Translational medicine aims at bridging the gap between basic sciences and their application to human diseases, from bench to bedside, but also beyond. Translational medicine is a lengthy and complex process too often conceptualised as a stepped progression in which one stage of product development leads to another.
Actually, it is much more appropriate to consider translational medicine as a whole, as a system designed and managed for the purpose of bringing medical innovation to the public. A holistic understanding better prepare to identify and understand the tasks ahead and to negotiate the many obstacles to translating basis science into applications. These include:
- Intellectual property
- Technological and manufacturing diversity and complexity
- Range of expertise needed
- Management shortcoming
- Compartmentalisation & Silo-funding
Turning ideas into deliverable products can prove extremely difficult and when I write “from bench to bedside, but also beyond”, it is to emphasise that it is not enough to develop new therapies or medical procedures, however important or much needed they are, if they cannot be implemented for whatever reasons.
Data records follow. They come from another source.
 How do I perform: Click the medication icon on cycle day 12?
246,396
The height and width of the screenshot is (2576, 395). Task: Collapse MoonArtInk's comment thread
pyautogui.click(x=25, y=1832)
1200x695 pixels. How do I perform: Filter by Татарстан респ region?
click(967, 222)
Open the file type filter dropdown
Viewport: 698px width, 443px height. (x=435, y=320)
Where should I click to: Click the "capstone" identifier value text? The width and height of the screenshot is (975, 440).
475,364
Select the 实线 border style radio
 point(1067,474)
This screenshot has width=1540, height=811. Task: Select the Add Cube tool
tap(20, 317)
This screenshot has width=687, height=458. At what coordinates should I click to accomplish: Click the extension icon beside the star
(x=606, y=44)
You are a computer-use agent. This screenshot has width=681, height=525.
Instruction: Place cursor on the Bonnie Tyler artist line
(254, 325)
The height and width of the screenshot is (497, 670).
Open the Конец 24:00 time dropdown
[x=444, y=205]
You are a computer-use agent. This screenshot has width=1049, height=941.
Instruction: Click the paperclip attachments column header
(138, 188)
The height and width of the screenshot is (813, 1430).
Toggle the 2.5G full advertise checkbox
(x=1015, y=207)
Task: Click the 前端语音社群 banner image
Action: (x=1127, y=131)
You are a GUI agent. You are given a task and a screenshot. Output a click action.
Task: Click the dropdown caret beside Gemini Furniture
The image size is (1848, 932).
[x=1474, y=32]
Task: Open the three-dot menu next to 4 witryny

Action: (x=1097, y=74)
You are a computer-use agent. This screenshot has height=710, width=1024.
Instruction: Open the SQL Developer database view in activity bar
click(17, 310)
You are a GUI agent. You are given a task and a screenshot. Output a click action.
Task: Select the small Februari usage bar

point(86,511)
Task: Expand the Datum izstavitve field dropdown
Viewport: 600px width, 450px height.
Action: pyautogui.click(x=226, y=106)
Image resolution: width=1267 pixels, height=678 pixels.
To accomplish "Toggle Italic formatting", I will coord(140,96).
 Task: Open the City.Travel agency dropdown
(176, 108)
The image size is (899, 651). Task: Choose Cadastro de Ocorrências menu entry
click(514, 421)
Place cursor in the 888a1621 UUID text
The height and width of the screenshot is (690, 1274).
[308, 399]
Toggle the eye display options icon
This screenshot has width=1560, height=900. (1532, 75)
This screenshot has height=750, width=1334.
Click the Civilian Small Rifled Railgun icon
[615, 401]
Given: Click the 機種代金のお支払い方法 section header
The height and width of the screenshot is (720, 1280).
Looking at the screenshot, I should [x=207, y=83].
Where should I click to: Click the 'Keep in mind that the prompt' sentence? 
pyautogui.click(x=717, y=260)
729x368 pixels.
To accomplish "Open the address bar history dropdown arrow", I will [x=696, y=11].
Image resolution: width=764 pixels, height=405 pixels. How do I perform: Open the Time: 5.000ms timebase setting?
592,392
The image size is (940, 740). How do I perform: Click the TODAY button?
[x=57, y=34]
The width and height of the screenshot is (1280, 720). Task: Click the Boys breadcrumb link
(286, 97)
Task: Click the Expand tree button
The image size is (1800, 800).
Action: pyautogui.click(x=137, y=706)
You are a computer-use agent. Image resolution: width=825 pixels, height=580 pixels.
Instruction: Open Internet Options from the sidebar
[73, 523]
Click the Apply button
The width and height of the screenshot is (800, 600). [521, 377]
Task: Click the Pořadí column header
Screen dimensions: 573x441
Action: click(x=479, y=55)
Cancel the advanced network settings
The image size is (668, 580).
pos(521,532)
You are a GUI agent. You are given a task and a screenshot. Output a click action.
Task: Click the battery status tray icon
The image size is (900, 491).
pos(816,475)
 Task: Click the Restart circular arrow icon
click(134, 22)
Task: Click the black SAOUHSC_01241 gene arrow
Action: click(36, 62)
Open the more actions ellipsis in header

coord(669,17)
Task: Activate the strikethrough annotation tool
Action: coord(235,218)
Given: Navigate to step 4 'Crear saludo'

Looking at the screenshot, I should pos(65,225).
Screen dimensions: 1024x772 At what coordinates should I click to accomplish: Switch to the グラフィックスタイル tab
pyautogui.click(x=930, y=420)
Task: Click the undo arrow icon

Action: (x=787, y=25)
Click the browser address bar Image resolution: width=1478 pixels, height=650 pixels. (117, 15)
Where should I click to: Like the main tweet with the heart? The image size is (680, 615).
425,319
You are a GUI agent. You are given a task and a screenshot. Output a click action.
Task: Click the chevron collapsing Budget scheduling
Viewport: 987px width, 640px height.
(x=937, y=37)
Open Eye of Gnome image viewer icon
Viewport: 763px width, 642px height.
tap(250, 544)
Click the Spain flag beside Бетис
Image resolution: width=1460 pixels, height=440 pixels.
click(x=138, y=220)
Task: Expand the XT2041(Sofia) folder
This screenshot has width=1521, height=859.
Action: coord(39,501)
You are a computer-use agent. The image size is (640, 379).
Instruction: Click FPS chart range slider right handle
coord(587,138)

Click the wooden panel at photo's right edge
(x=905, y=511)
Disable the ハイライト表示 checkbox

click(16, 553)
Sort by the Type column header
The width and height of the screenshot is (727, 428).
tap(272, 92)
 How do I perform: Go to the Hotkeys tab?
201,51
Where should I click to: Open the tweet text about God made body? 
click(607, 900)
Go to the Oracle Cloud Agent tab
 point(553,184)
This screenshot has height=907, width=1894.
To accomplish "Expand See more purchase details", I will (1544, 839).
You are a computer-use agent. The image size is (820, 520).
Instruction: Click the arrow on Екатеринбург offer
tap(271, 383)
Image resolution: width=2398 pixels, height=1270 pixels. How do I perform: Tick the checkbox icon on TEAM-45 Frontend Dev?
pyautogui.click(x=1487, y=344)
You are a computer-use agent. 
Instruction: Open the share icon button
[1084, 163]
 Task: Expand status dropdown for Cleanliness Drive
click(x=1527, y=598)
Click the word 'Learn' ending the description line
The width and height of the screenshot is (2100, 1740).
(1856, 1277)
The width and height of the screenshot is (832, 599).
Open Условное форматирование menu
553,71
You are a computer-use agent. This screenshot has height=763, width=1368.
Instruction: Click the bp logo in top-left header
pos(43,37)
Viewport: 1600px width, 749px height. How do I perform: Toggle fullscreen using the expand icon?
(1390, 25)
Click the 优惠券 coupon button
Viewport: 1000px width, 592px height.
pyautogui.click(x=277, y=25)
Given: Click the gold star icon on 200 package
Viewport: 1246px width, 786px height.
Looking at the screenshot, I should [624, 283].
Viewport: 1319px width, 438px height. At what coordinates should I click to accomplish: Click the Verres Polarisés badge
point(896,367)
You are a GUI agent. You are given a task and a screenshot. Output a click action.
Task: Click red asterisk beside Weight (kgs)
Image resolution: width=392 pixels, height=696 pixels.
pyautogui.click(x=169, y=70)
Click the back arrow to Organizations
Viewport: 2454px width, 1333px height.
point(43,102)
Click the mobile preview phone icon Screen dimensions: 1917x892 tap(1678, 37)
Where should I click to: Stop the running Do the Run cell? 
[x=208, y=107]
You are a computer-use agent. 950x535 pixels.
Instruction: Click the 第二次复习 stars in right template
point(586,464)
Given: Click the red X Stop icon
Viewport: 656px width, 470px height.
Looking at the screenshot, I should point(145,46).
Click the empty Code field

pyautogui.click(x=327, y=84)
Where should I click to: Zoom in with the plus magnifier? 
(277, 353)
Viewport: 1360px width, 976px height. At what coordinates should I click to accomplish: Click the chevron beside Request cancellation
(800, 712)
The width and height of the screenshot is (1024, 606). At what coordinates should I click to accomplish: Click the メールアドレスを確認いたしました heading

Implementation research is an important aspect of translational medicine, though often neglected, and is needed from an early stage.
Skilled and efficient management from start to finish, from idea to end user is critical and pivotal in overcoming the many obstacles that thwart translational medicine. Thus, Translational Medicine Management is about filling the gaps, gluing the parts and building bridges on the way from basic research to a deliverable and delivered product.